Most car manufacturers have used halogen lamps as the standard solution for car headlines over the past 20 years. But in the past few years, more and more car makers have shifted to energy-efficient headlights both as a way to reduce fuel consumption and make automobiles more aesthetically pleasing.

If you’re planning to swap your car’s headlights to something more efficient, you have two options to choose from: Xenon HID lights and LED lights.

But what makes these car headlight solutions different?

Xenon HID Headlights

Xenon HID (high-intensity discharge) headlights are the one of the most popular alternatives to halogen headlights. They use xenon gas, which is excited by an electrical current, causing a filament to generate light.

Although the process is similar to what happens in an incandescent bulb and halogen lamp (halogens are basically incandescent bulbs, by the way), HID headlights are superior in terms of energy efficiency and light quality. HIDs are also relatively affordable considering their generous lumen output.

Disadvantages: Although HID headlights are considerably brighter than halogens, they are also arguably more fragile.
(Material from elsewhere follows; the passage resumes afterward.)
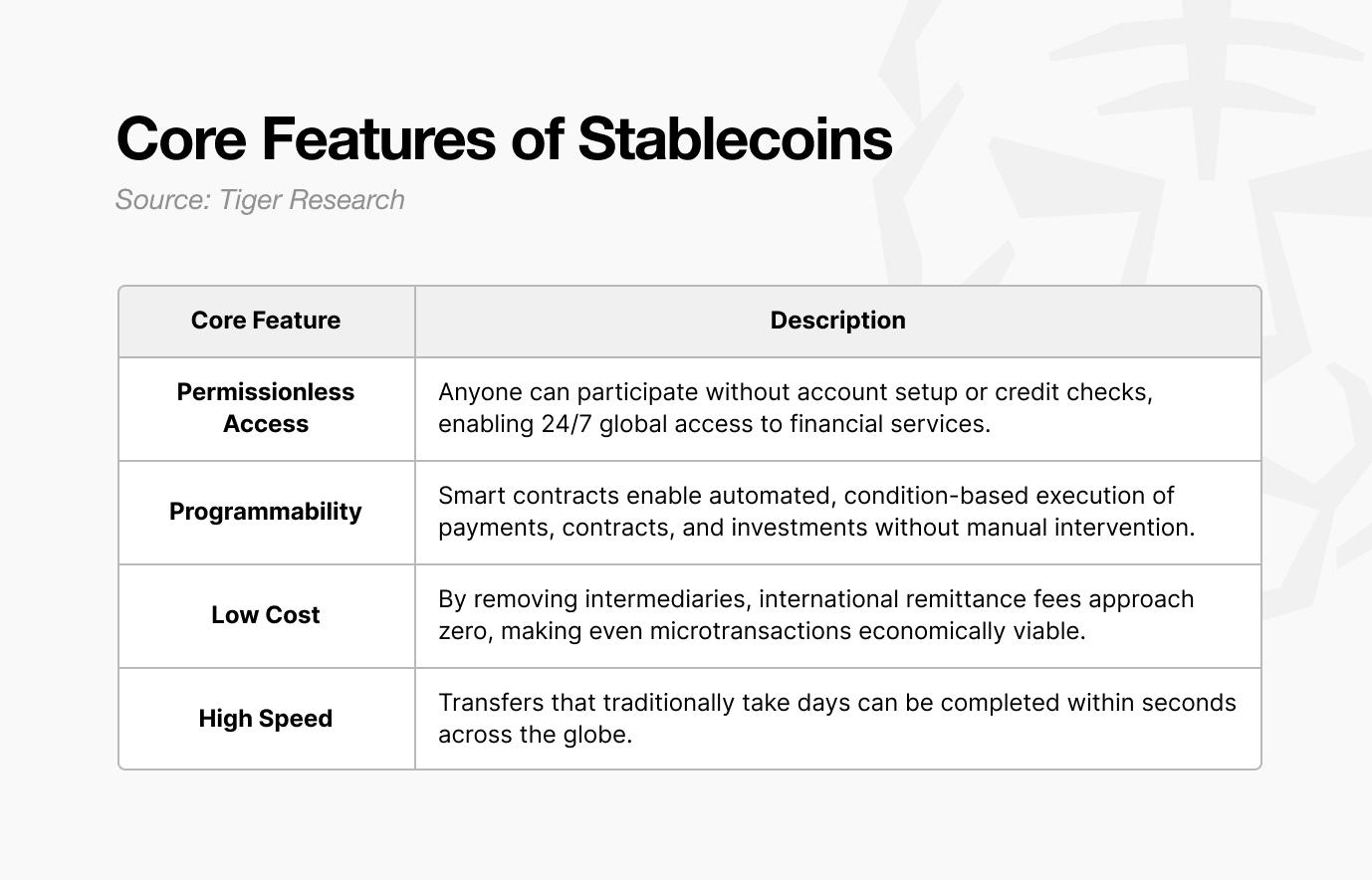The width and height of the screenshot is (1372, 880).
Task: Click the Permissionless Access row label
Action: pos(266,408)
If you’re retrofitting a 4×4 truck that you constantly drive on rough roads, HIDs may not be the best headlight solution. Xenon HID headlights also tend to burn out at both high and low temperatures, which can affect their lighting quality.

LED Headlights

LED (light-emitting diode) car headlights are basically bulbs with several tiny diodes bunched up together.

Unlike ordinary bulbs, LEDs don’t contain a filament that’s prone to burning out. Instead, they produce light through the movement of electrons through a semiconductor material. LEDs consume the least amount of energy to create a bright glow, helping your car’s battery life and fuel consumption.
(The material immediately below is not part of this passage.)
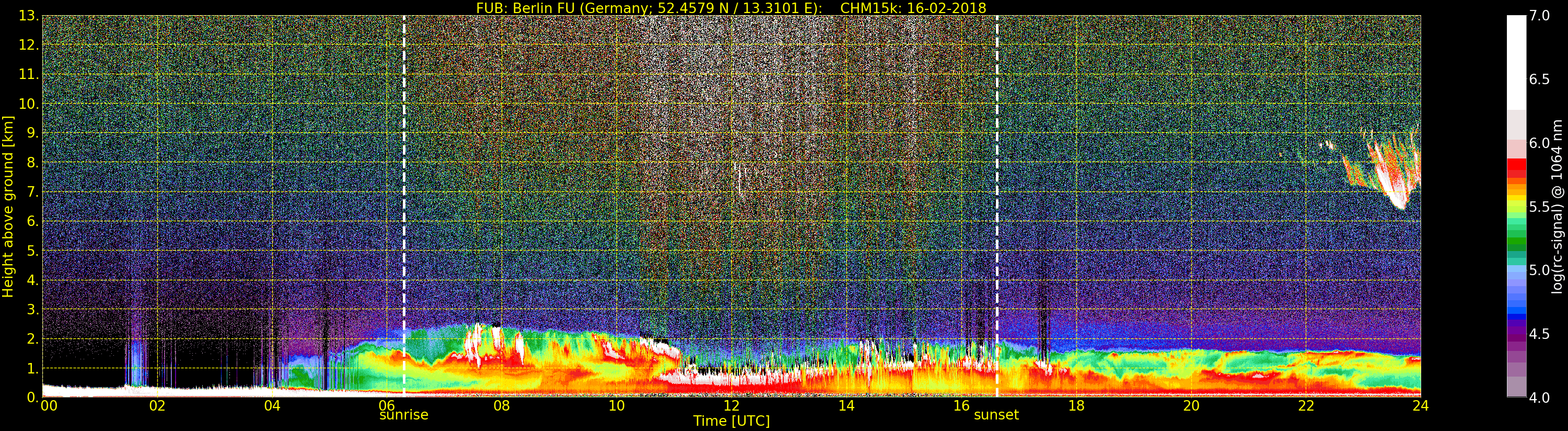Click the 4.0 colorbar tick label
The width and height of the screenshot is (1568, 431).
tap(1539, 398)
With their solid-state engineering, LEDs have the longest lifespan of any light bulb on the market and can withstand vibrations and extreme temperatures—both hot and cold. This means that with LEDs, you won’t have to change your headlights as often as Xenon HID and halogen headlights.

Industry estimates predict that by 2030, as much as 75% of all lights used and sold will be LEDs. This is no different in the auto industry, as more manufacturers and car owners beginning to switch to LEDs, both as stock configurations and aftermarket additions. And with LEDs becoming more affordable by the year, this transition is not a matter of if, but when.

In Summary

Choosing which headlights to get for your car doesn’t have to be difficult.
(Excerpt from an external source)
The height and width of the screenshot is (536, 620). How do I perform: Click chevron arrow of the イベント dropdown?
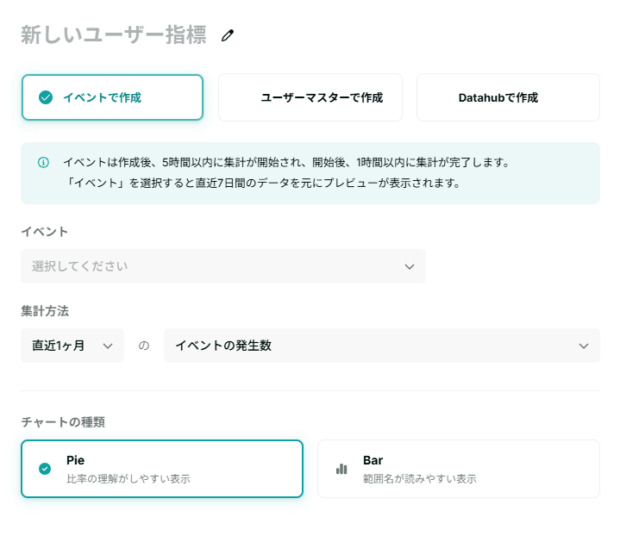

With Xenon HID headlights, you get a step up from the usual halogen lights, with better light quality, better energy efficiency, and an impressive of colors, all while being relatively affordable.

LEDs, on the other hand, have an incredibly long lifespan. Their solid-state engineering means they require less maintenance and have a lower likelihood of burning out prematurely. LEDs are on the pricey side of things, but they’re an investment that pays off in the long run.